Paraguayan lawyer and feminist

Mercedes Sandoval de Hempel (February 8, 1919 – February 7, 2005) was a Paraguayan lawyer and feminist. She was one of the leading proponents of women's suffrage in the country, drafting the Anteproyecto de Ley de Reforma Parcial del Código Civil (Bill partially amending the Civil Code). In 1992, the amendment of the Paraguayan Civil Code finally recognized equality between men and women. The wording of Article 1 of Law 704/61 was simple: “Reconócese a la mujer los mismos derechos y obligaciones políticos que al hombre.” (It is hereby recognized that women have the same political rights and obligations as men.)

== Career ==
A graduate from the Faculty of Law at the Universidad Nacional de Asunción, she specialized in labor and civil law and then in family law, women and minors.
Sandoval founded the Paraguayan League for the Rights of Women (Liga Paraguaya de los Derechos de la Mujer) and the Paraguayan Association of University Graduates (Asociación Paraguaya de Universitarias Graduadas), serving as chair of both organizations. She also created the Asociación de Mujeres Profesionales y de Negocios, the Consejo Nacional de Mujeres del Paraguay and the Coordinación de Mujeres del Paraguay, and was adviser to the Paraguayan Committee for Cooperation with the Inter-American Commission of Women (CIM-OAS) (Cooperación con la Comisión Interamericana de Mujeres), among other feminist institutions. CLADEM (Comité de América Latina y El Caribe para la Defensa de los Derechos de la Mujer; Committee for Latin America and the Caribbean for the Defense of Women's Rights) Paraguay nominated Sandoval as a candidate for the "1000 Women for the Nobel Peace Prize 2005" as a part of the PeaceWomen Across the Globe initiative.

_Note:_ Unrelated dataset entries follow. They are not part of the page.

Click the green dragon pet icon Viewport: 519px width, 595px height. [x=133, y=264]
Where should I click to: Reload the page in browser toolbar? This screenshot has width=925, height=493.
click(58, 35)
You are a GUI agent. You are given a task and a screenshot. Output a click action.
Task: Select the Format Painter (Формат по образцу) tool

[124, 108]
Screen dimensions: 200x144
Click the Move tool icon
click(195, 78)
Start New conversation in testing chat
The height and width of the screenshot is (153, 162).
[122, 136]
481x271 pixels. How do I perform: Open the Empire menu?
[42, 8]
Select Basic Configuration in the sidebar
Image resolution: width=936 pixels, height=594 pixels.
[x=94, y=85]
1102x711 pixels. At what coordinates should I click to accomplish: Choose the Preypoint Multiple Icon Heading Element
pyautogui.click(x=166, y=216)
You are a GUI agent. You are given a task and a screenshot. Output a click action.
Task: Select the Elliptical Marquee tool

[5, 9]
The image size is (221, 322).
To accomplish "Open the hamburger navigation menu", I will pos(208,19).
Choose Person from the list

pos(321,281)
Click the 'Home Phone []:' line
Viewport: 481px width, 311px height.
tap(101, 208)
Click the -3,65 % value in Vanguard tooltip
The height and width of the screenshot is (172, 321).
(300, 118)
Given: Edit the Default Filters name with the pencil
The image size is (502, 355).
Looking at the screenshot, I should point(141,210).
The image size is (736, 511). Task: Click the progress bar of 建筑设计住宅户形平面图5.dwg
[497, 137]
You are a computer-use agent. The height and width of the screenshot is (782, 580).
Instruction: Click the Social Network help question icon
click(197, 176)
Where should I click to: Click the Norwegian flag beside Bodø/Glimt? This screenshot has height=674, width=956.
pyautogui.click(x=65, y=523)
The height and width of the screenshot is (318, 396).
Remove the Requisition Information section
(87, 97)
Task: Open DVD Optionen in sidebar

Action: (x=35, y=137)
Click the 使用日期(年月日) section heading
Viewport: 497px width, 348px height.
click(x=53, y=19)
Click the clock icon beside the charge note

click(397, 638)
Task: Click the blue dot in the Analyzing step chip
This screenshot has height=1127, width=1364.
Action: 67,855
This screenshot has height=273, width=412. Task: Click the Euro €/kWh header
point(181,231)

Sandoval was married, but the couple separated after eighteen years. They had one child, Anna Mercedes Hempel Sandoval, who became a teacher. Sandoval suffered a stroke and used a wheelchair before her death in Asunción in 2005.

==Honors==
- Distinction of the Inter-American Commission of Women (CIM-OAS)
- Soroptimist International Club recognition, the Guairá Lawyers Forum of the Association of Secretaries of Paraguay and Lions Club
- Candidate 1000 Mujeres para el Premio Nobel 2005, nominated by the Committee for Latin America and the Caribbean for the Defense of the Rights of Women (2005)
- Parliament distinction, postmortem, Congressional of Women Paraguay (2012)

==Selected works==
- Anteproyecto de Ley de Reforma Parcial del Código Civil (1989)
- El derecho de la familia en el Paraguay: estudio realizado en el Centro Paraguayo de Estudios de Población para el Grupo Parlamentario Interamericano sobre Población y Desarrollo (with Nelly Obregón de González & Alicia Pucheta de Correa; 1986)

==Bibliography==
- Rodríguez, Pablo (2004). "La familia en Iberoamérica, 1550–1980"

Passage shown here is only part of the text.